“Chance” is the word we use to describe the probability of an outcome, or to name those unforeseeableevents that often shape our lives more than anything planned, predicted, or even wished for.
Both the chances of fate, and the taking of chances on uncertain endeavors have started me on the road to building a new, social network-based young gay men’s HIV prevention project. First, there were the tragic chances that alerted me to the scope of the problem – namely, friends of mine not even old enough to buy a beer, already stricken with HIV and all the attendant treatments, side effects, fears, and doubts. I had been vaguely aware of the occasional alarm bells going off about a resurgence of HIV among young gay men, but these chances are what pushed me to learn just how deep, severe, and under-addressed the problem was, and gave me a personal stake in wanting to turn back the tide.
Once I had in my head the thought to take action, there were chances I took in reaching out colleagues and old acquaintances for advice to shape my vague initial ideas. I ran the risk of rejection, burnt bridges, or outright theft of ideas. But those are the sort of chances you have to take, unless you want to try to take on the whole world by yourself. Not everyone I turned to for help was forthcoming, but that’s where another chance changed everything.
I stopped into a dive bar for a friend’s birthday, and whilst waiting at the bar, struck up an idle conversation with one of the other patrons.
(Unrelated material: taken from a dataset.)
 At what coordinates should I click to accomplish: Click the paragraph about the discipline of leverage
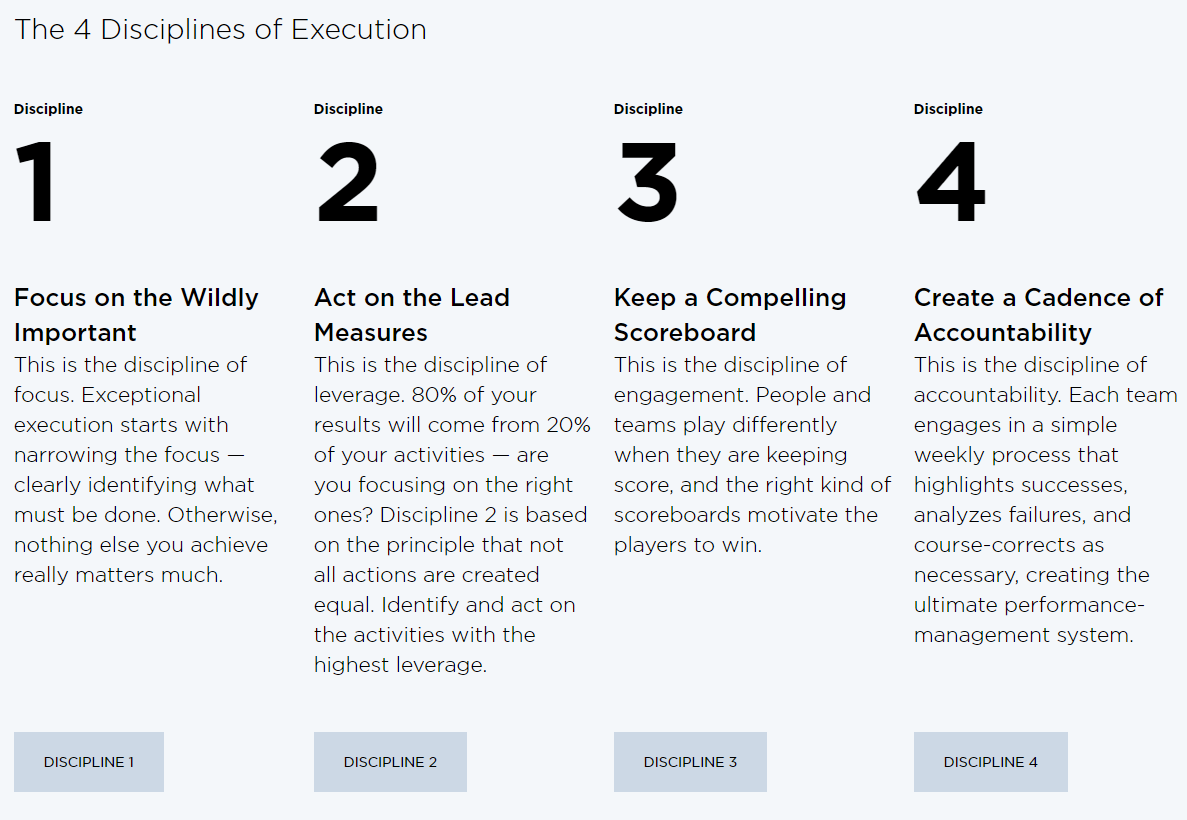tap(452, 514)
He was, it turns out, an old hand at doing social work with HIV, with the contacts and wisdom that comes with over 20 years of working to alleviate issues like poverty, suffering, and AIDS around the world. When I pitched him the broad outlines of what I wanted to do, he offered his contact information, and his help. I could have never imagined then, but his was the most important contact I made in the entire process of navigating the tricky road from “desire” to “reality.” Through him, I’ve made the contacts and shaped the ideas that will, later this summer, result in the launch of a new, grass-roots effort to combat the surge of new HIV infections in the young gay community.
Pasteur said that, “Chance favors the prepared mind,” and I couldn’t agree more. Almost all of us want to do some good in this world, but for many of us it stays limited to vague notions of things that would be nice – and (hopefully) some donations or volunteering for causes we support. But to actually lead and engage the world as an advocate for a cause, it helps to have a clear and specific vision, and to anticipate the doubts and questions others may have – starting with “why is what you want to do any different from what’s already being done?” But when you have those at the ready in your mind, you’ll be ready to take advantage of the random chances in the world, and be more secure in taking a chance on new efforts, outreaches, and ideas.